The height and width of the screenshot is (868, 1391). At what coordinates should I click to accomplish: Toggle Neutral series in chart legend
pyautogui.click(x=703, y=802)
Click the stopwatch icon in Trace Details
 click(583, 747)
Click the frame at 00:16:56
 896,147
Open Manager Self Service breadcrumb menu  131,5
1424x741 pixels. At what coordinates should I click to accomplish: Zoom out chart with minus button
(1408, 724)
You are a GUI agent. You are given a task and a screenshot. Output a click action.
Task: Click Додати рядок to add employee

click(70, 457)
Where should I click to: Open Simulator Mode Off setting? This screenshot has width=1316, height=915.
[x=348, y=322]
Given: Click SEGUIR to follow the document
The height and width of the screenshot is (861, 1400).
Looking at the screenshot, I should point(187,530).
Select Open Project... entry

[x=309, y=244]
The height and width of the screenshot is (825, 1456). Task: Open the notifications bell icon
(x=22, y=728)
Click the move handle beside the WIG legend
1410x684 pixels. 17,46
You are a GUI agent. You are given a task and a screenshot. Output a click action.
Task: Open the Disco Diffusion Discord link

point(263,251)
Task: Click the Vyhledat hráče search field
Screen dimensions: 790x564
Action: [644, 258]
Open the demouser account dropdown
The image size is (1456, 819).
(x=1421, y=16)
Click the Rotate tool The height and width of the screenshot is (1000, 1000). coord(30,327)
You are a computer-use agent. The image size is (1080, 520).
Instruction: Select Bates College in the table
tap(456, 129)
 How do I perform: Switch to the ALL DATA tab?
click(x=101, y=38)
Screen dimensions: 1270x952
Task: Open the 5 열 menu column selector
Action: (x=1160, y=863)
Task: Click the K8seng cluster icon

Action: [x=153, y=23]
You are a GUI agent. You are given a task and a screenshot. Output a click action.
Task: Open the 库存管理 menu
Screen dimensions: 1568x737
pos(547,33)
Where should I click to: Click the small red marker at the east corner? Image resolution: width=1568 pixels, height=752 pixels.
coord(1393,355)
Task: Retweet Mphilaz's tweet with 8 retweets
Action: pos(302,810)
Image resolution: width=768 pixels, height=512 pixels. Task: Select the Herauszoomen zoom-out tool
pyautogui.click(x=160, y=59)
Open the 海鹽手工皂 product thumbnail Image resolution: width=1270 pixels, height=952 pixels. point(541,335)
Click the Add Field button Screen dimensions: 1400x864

______________________________

Please copy all of the records above word for word, from the first line to the last.

The height and width of the screenshot is (868, 1391). At what coordinates should I click to accomplish: Toggle Neutral series in chart legend
pyautogui.click(x=703, y=802)
Click the stopwatch icon in Trace Details
 click(583, 747)
Click the frame at 00:16:56
 896,147
Open Manager Self Service breadcrumb menu  131,5
1424x741 pixels. At what coordinates should I click to accomplish: Zoom out chart with minus button
(1408, 724)
You are a GUI agent. You are given a task and a screenshot. Output a click action.
Task: Click Додати рядок to add employee

click(70, 457)
Where should I click to: Open Simulator Mode Off setting? This screenshot has width=1316, height=915.
[x=348, y=322]
Given: Click SEGUIR to follow the document
The height and width of the screenshot is (861, 1400).
Looking at the screenshot, I should point(187,530).
Select Open Project... entry

[x=309, y=244]
The height and width of the screenshot is (825, 1456). Task: Open the notifications bell icon
(x=22, y=728)
Click the move handle beside the WIG legend
1410x684 pixels. 17,46
You are a GUI agent. You are given a task and a screenshot. Output a click action.
Task: Open the Disco Diffusion Discord link

point(263,251)
Task: Click the Vyhledat hráče search field
Screen dimensions: 790x564
Action: [644, 258]
Open the demouser account dropdown
The image size is (1456, 819).
(x=1421, y=16)
Click the Rotate tool The height and width of the screenshot is (1000, 1000). coord(30,327)
You are a computer-use agent. The image size is (1080, 520).
Instruction: Select Bates College in the table
tap(456, 129)
 How do I perform: Switch to the ALL DATA tab?
click(x=101, y=38)
Screen dimensions: 1270x952
Task: Open the 5 열 menu column selector
Action: (x=1160, y=863)
Task: Click the K8seng cluster icon

Action: [x=153, y=23]
You are a GUI agent. You are given a task and a screenshot. Output a click action.
Task: Open the 库存管理 menu
Screen dimensions: 1568x737
pos(547,33)
Where should I click to: Click the small red marker at the east corner? Image resolution: width=1568 pixels, height=752 pixels.
coord(1393,355)
Task: Retweet Mphilaz's tweet with 8 retweets
Action: pos(302,810)
Image resolution: width=768 pixels, height=512 pixels. Task: Select the Herauszoomen zoom-out tool
pyautogui.click(x=160, y=59)
Open the 海鹽手工皂 product thumbnail Image resolution: width=1270 pixels, height=952 pixels. point(541,335)
Click the Add Field button Screen dimensions: 1400x864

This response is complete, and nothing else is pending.